Merge "Add a utility for processing the output of HighlightJS"
diff --git a/polygerrit-ui/app/utils/hljs-util.ts b/polygerrit-ui/app/utils/hljs-util.ts
new file mode 100644
index 0000000..1bd2072
--- /dev/null
+++ b/polygerrit-ui/app/utils/hljs-util.ts
@@ -0,0 +1,145 @@
+/**
+ * @license
+ * Copyright 2022 Google LLC
+ * SPDX-License-Identifier: Apache-2.0
+ */
+
+/**
+ * Utilities related to working with the HighlightJS syntax highlighting lib.
+ *
+ * Note that this utility is mostly used by the hljs-worker, which is a Web
+ * Worker and can thus not depend on document, the DOM or any related
+ * functionality.
+ */
+
+/**
+ * With these expressions you can match exactly what HighlightJS produces. It
+ * is really that simple:
+ * https://github.com/highlightjs/highlight.js/blob/main/src/lib/html_renderer.js
+ */
+const openingSpan = new RegExp('<span class="(.*?)">');
+const closingSpan = new RegExp('</span>');
+
+/** Can be used for `length` in SyntaxLayerRange. */
+const UNCLOSED = -1;
+
+/** Range of characters in a line to be syntax highlighted. */
+export interface SyntaxLayerRange {
+ /** 1-based inclusive. */
+ start: number;
+ /** Can only be UNCLOSED during processing. */
+ length: number;
+ /** HighlightJS specific names, e.g. 'literal'. */
+ className: string;
+}
+
+/**
+ * HighlightJS produces one long HTML string with HTML elements spanning
+ * multiple lines. <gr-diff> is line based, needs all elements closed at the end
+ * of the line, and is not interested in the HTML that HighlightJS produces.
+ *
+ * So we are splitting the HTML string up into lines and process them one by
+ * one. Each <span> is detected, converted into a SyntaxLayerRange and removed.
+ * Unclosed spans will be carried over to the next line.
+ */
+export function highlightedStringToRanges(
+ highlightedCode: string
+): SyntaxLayerRange[][] {
+ // What the function eventually returns.

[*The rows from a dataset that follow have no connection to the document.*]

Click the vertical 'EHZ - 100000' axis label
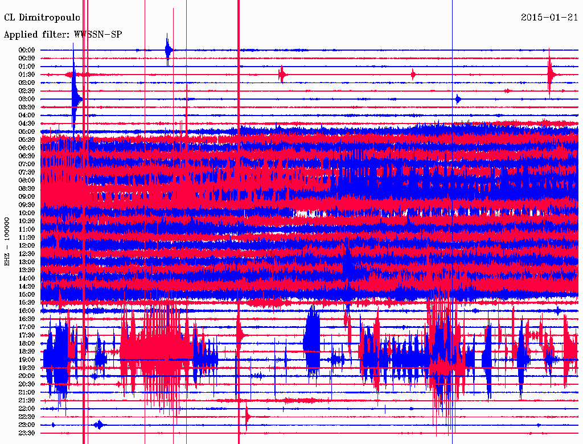583x444 pixels. coord(7,241)
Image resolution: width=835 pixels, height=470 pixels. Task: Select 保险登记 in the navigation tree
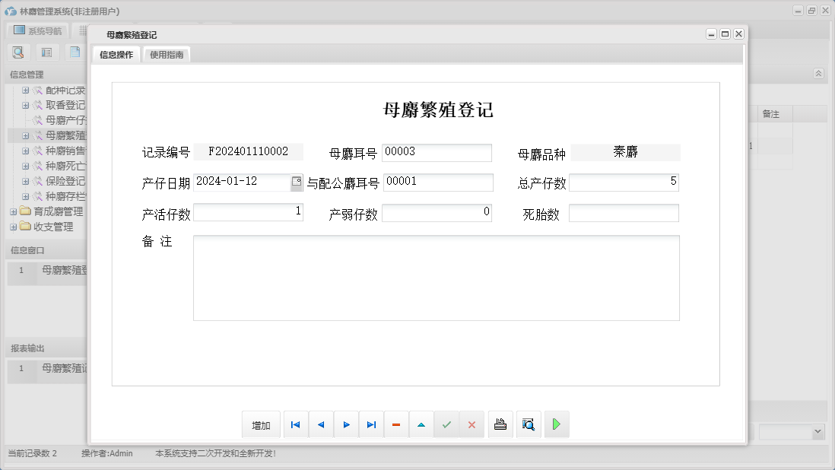pos(65,181)
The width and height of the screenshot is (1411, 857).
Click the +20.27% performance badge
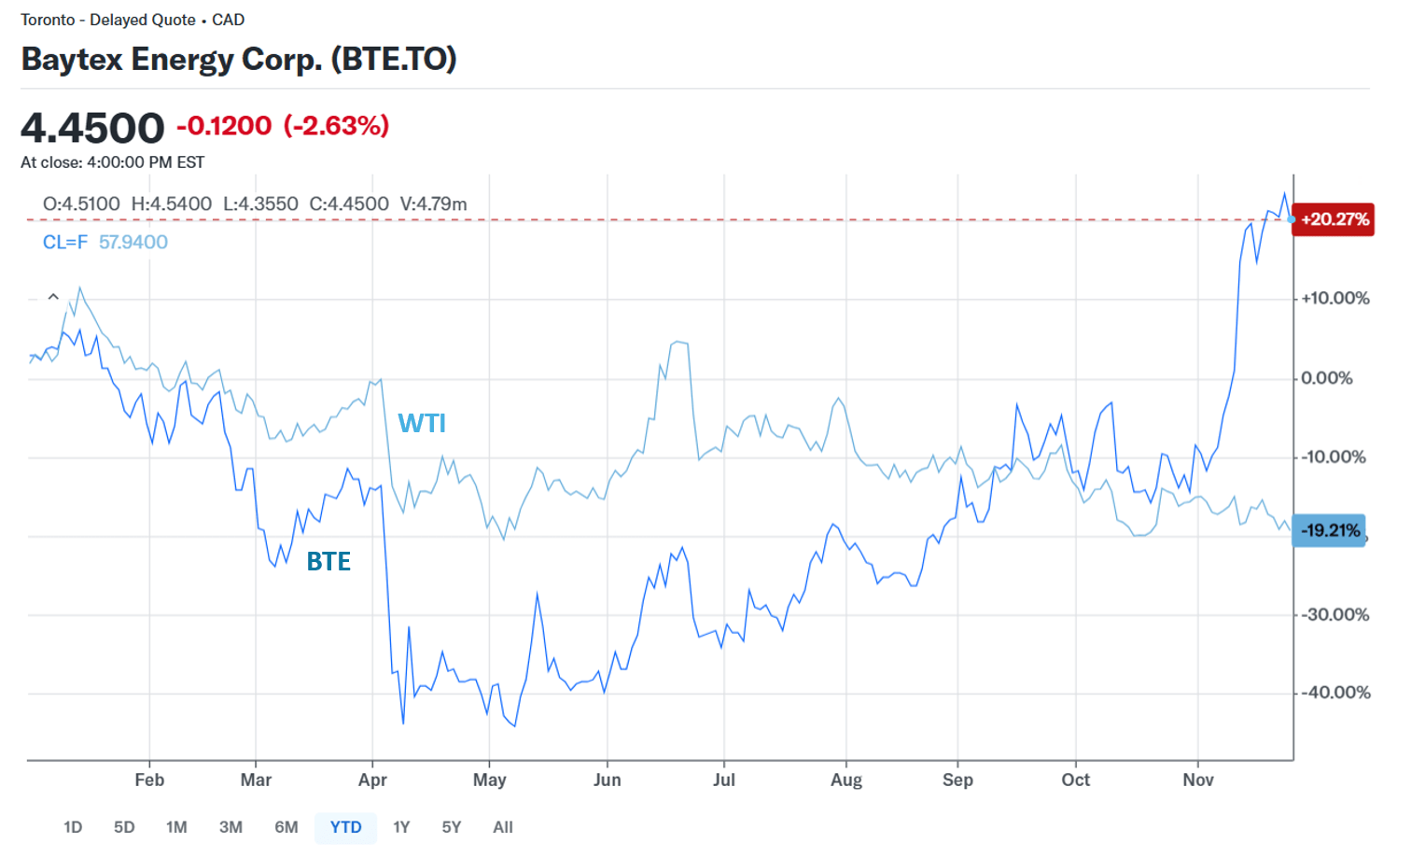[x=1333, y=219]
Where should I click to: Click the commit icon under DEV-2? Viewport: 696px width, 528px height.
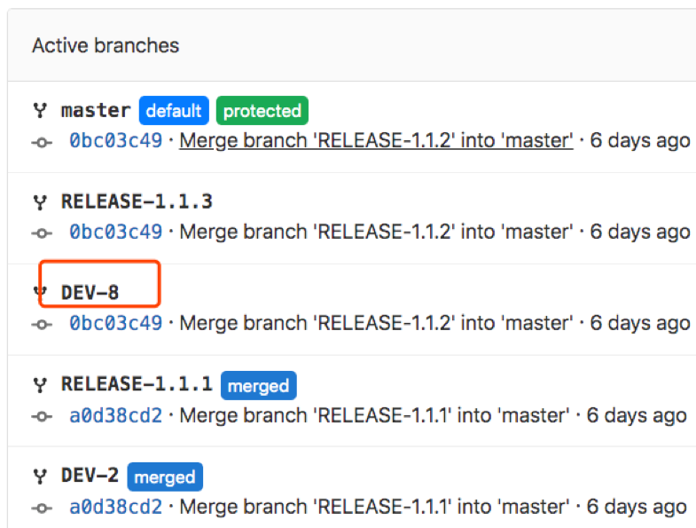coord(42,508)
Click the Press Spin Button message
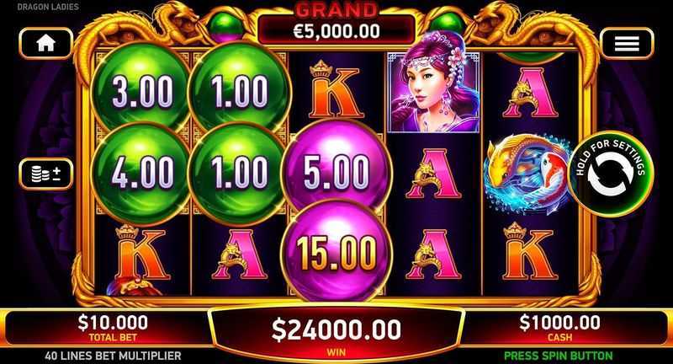 point(558,356)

+ const rangesPerLine: SyntaxLayerRange[][] = [];
+ // The unclosed ranges that are carried over from one line to the next.
+ let carryOverRanges: SyntaxLayerRange[] = [];
+
+ for (let line of highlightedCode.split('\n')) {
+ const ranges: SyntaxLayerRange[] = [...carryOverRanges];
+ carryOverRanges = [];
+ rangesPerLine.push(ranges);
+
+ // Remove all span tags one after another from left to right.
+ // For each opening <span ...> push a new (unclosed) range.
+ // For each closing </span> close the latest unclosed range.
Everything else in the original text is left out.